WHAT YOU HAVE TO DO: Could you reproduce, word for word, the stretch of the Amazon deforestation text from "Posted on December, 10" through "effective country policies."?

TEXT FOR ANALYSIS:
────
Deforestation fronts require ambitious and integrated commitments to prevent the collapse of the Amazon region

Posted on December, 10 2014

Twenty-five deforestation hotspots in the Amazon compromise the ecosystem services provided by the biome to local people, the South American countries and the world
Deforestation and forest degradation in the Amazon region is still alarming. Twenty-five deforestation fronts were identified showing an increase of forest loss now including in the Andean Amazon countries. Considering the global climate importance of the Amazon forest in reducing or avoiding carbon emissions and the region’s vital role to the countries security agenda, the deforestation and ecosystem degradation processes require more regionally integrated and effective country policies.
────
GIVEN INFORMATION:

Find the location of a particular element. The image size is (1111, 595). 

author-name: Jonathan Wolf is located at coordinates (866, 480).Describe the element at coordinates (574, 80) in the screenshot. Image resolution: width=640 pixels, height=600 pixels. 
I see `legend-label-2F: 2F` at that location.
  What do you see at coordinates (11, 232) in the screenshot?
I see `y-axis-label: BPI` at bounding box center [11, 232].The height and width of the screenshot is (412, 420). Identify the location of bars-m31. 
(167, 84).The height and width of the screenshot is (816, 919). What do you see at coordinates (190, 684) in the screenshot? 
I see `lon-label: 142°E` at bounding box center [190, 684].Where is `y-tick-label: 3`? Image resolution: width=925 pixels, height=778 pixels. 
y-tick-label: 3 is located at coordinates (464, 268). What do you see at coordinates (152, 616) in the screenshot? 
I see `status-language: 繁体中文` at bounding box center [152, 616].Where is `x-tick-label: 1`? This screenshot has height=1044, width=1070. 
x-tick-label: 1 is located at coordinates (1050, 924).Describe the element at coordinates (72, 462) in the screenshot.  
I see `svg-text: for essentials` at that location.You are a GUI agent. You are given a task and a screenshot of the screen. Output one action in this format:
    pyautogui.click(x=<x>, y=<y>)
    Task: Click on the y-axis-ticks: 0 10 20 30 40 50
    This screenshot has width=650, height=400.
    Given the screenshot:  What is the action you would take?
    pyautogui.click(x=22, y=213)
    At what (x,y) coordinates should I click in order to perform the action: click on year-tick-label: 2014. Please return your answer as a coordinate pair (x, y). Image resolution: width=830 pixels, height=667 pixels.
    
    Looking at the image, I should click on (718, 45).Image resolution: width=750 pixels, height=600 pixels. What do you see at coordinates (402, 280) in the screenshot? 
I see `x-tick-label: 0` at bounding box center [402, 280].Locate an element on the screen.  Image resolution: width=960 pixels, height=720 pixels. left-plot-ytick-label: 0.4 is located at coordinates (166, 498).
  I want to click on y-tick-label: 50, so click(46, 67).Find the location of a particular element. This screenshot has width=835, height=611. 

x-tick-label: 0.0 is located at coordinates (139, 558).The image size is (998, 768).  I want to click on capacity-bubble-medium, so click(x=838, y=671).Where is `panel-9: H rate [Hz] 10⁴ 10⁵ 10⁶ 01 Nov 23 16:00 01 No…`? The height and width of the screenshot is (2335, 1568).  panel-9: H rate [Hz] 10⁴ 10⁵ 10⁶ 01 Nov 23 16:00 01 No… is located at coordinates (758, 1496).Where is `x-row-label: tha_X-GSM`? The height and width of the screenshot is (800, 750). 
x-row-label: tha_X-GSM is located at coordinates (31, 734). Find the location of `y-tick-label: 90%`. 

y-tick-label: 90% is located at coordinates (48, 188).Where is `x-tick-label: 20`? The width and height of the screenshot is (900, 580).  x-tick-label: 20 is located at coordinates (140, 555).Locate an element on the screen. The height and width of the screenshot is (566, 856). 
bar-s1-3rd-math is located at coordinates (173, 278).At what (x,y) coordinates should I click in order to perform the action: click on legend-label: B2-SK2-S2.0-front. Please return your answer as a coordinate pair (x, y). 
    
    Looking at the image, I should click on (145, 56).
────
RESPONSE BOX:
Posted on December, 10 2014

Twenty-five deforestation hotspots in the Amazon compromise the ecosystem services provided by the biome to local people, the South American countries and the world
Deforestation and forest degradation in the Amazon region is still alarming. Twenty-five deforestation fronts were identified showing an increase of forest loss now including in the Andean Amazon countries. Considering the global climate importance of the Amazon forest in reducing or avoiding carbon emissions and the region’s vital role to the countries security agenda, the deforestation and ecosystem degradation processes require more regionally integrated and effective country policies.